Sir David Murray of Gorthy (1567–1629) was an officer in the household of Henry Frederick, Prince of Wales, in England from 1603 to 1612, and poet.

Family background

A member of the Scottish Murray family, David's father, Robert Murray, was the Laird of Abercairney, near Crieff; his mother was Katherine Murray, a daughter of William Murray of Tullibardine. David had an older brother, William, and younger brothers, Mungo of Craigie, John Minister of Dunfermline and Leith, Andrew, Quintigern, and James. His two sisters were Nicola(s), who married Robert Douglas of Spott Lord Belhaven, who had been Prince Henry's Stable Master, and Anne, who married William Moncrieff of Moncrieff.

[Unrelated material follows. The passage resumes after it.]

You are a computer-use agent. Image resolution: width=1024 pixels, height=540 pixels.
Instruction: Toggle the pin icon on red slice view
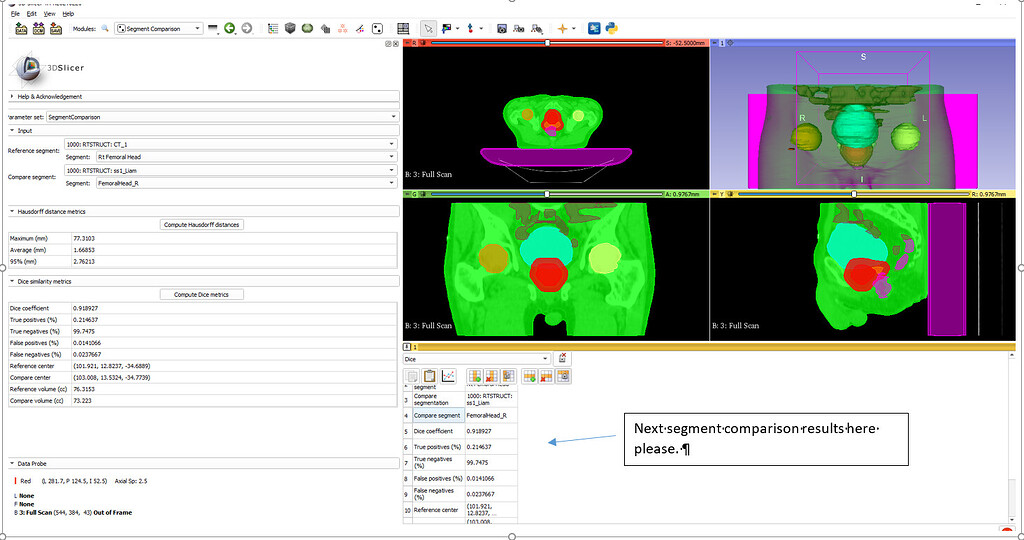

William Murray, David's elder brother, was brought up at Stirling Castle with the young James VI of Scotland. Annabel Murray, Countess of Mar, who shared responsibility for the King at Stirling, was the aunt of their father. The London "Water Poet" John Taylor made a point of visiting his great friend William during his Pennyles Pilgimage to Scotland in 1618.[1]

David left no heirs; Mungo's sons are known by the name 'Moray', the eldest was the soldier and mathematician Robert Moray, and a younger son, William Moray of Dreghorn, Master of Works in Scotland to Charles II.[2]